Design and construction
- Architects: Groupe 3 Architectes Cabinet Rachid Andaloussi
- Structural engineer: TESS Engineering

= BCP Tower =

Skyscraper in Casablanca, Morocco

The BCP Tower (abbreviated from Tour de la Banque Centrale Populaire) is a high-rise office building located Casablanca Finance City, Casablanca, Morocco. Built between 2022 and 2023 and named after BCP Group, the tower stands at 120 m tall with 27 floors and is the current 5th tallest building in Morocco as well as the second tallest in Casablanca.

==History==
===Architecture===
The project consists of 2 simple, parallelepiped volumes, formed by the 5-storey podium on the ground and the 27-storey Tower attached to it. The two main façades face north and south. They are treated differently in order to adapt to this situation:

The north façade consists of a double skin in large blocks (2.70 m wide by 3.6 m high). The inner skin consists of glazed frames on a mixed opaque and glazed sill (fire barrier), while the outer skin offers a single large glass panel. A hollow joint on each floor allows ventilation of the air gap and the sill ensures the C+D between floors by masking the plenum with the opaque part while maintaining the view thanks to the glazed sill.

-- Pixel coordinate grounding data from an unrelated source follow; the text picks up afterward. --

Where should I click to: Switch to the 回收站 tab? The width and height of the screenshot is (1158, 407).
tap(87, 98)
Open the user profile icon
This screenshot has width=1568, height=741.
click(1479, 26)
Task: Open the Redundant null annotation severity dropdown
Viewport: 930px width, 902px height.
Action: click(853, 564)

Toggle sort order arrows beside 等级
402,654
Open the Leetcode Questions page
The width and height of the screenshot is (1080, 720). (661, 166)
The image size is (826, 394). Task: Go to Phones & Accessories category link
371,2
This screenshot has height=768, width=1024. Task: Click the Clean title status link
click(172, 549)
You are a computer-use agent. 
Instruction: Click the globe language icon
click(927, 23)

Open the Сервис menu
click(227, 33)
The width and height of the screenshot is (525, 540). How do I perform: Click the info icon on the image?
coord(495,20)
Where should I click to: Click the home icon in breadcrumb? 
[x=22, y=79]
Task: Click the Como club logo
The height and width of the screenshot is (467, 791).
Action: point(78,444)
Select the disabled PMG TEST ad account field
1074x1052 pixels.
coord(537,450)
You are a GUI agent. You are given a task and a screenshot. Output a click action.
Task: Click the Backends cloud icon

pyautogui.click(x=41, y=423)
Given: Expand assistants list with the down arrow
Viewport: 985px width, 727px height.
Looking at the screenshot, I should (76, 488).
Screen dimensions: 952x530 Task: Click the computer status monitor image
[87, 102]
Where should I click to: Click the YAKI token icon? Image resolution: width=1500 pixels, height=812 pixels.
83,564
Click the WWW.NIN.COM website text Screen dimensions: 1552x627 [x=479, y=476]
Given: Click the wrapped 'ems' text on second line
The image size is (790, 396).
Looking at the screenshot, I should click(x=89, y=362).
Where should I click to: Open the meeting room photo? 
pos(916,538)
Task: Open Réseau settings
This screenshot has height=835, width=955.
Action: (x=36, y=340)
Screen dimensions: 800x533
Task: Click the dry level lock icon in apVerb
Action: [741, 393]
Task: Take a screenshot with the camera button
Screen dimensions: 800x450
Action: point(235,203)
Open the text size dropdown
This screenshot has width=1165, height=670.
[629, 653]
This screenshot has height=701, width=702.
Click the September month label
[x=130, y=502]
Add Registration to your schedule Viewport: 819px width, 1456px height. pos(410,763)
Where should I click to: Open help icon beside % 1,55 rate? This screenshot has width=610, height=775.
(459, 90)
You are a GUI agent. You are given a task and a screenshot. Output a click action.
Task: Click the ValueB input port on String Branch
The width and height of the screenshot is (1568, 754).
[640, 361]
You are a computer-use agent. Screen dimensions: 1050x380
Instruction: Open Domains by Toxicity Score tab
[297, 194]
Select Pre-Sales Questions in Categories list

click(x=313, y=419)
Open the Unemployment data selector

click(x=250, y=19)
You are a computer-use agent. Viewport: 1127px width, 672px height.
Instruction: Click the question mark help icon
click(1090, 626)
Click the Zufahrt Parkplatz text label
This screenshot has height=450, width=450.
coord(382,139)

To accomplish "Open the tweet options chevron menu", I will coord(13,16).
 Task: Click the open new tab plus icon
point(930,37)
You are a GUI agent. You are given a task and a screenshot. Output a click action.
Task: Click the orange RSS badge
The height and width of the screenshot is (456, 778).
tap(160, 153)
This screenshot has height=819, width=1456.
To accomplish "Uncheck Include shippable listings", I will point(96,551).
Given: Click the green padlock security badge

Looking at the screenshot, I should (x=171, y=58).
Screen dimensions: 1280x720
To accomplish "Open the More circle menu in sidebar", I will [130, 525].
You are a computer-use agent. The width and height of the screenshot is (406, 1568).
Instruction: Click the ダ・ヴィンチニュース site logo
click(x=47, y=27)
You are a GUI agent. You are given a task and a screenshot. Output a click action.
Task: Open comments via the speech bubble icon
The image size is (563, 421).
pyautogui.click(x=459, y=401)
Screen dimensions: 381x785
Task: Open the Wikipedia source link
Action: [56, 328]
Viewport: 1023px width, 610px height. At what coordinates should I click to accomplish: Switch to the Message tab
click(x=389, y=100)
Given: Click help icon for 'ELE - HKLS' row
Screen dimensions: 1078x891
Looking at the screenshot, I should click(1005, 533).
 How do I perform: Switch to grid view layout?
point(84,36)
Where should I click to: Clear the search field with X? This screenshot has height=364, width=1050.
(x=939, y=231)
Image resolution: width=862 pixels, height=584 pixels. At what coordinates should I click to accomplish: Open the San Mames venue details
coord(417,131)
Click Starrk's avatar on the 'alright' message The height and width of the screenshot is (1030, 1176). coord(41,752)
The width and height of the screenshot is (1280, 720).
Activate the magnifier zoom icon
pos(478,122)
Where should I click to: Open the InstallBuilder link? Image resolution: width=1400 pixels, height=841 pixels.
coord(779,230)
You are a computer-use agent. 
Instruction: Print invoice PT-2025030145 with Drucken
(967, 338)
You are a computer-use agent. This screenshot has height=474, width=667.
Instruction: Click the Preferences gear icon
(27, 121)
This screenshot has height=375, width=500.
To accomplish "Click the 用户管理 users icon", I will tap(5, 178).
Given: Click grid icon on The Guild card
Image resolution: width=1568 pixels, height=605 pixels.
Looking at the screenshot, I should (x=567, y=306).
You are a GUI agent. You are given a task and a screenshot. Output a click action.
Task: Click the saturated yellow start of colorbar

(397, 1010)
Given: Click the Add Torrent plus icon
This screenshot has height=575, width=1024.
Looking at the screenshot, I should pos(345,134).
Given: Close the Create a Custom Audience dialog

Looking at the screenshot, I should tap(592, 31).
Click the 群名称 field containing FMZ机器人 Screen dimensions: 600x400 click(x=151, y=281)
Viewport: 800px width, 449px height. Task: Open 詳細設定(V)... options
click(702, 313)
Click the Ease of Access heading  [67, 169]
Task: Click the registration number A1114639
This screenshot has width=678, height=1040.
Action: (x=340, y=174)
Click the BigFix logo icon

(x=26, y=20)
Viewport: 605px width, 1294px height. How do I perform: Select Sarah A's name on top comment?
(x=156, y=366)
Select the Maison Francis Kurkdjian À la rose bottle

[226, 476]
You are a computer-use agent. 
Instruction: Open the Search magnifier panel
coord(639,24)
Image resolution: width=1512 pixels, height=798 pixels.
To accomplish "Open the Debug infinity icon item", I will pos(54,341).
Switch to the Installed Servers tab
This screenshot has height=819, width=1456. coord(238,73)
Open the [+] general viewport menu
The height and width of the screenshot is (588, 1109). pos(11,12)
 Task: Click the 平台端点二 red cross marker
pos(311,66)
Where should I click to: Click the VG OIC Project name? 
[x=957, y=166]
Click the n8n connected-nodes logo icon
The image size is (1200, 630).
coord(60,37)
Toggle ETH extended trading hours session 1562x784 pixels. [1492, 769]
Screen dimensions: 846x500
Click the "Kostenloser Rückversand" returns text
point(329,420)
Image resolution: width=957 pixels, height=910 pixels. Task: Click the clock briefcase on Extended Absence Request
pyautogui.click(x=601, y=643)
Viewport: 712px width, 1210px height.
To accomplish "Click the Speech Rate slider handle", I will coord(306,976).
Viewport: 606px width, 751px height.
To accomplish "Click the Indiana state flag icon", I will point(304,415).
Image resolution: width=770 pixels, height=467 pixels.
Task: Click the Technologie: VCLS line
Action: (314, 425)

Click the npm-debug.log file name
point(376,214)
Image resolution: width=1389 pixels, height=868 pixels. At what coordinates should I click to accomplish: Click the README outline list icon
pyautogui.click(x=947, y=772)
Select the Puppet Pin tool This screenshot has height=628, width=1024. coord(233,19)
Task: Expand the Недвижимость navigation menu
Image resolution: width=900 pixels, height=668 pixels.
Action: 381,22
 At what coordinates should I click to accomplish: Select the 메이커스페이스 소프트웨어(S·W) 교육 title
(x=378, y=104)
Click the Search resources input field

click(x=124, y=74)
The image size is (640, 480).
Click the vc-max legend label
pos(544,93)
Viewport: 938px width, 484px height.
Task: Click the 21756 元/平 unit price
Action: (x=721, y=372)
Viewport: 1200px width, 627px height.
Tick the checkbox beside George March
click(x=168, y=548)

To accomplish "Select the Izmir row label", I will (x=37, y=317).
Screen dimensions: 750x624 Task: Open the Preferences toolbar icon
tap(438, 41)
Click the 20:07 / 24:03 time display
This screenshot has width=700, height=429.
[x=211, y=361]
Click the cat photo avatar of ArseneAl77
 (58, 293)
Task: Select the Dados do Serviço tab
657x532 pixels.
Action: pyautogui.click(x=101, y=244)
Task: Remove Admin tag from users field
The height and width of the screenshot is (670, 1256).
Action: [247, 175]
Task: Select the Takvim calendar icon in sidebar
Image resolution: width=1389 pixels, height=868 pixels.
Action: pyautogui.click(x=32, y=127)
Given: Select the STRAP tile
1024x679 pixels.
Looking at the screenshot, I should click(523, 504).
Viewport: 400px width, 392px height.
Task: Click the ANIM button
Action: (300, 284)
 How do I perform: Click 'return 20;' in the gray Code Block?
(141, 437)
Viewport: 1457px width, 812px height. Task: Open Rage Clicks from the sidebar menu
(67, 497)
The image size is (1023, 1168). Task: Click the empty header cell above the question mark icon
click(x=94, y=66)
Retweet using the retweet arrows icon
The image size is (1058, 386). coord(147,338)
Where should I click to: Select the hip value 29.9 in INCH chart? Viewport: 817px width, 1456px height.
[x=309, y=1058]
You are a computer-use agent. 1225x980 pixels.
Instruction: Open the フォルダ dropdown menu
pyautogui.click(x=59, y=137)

The southern façade, more exposed to sunlight, is protected behind a mesh of moucharabieh made of GRC concrete. The pattern of these square panels, 1.80 m on each side, varies according to the distribution of solids and voids and the more or less dense mesh of their frame. The interior façade, set back, is composed of classic full-height glazed frames, 1.35 m wide. The blind gables use the same type of pattern on the GRC cladding, except that the panels are completely solid.

This approximately 24000 m2 IGH building is designed according to international environmental standards through LEED certification.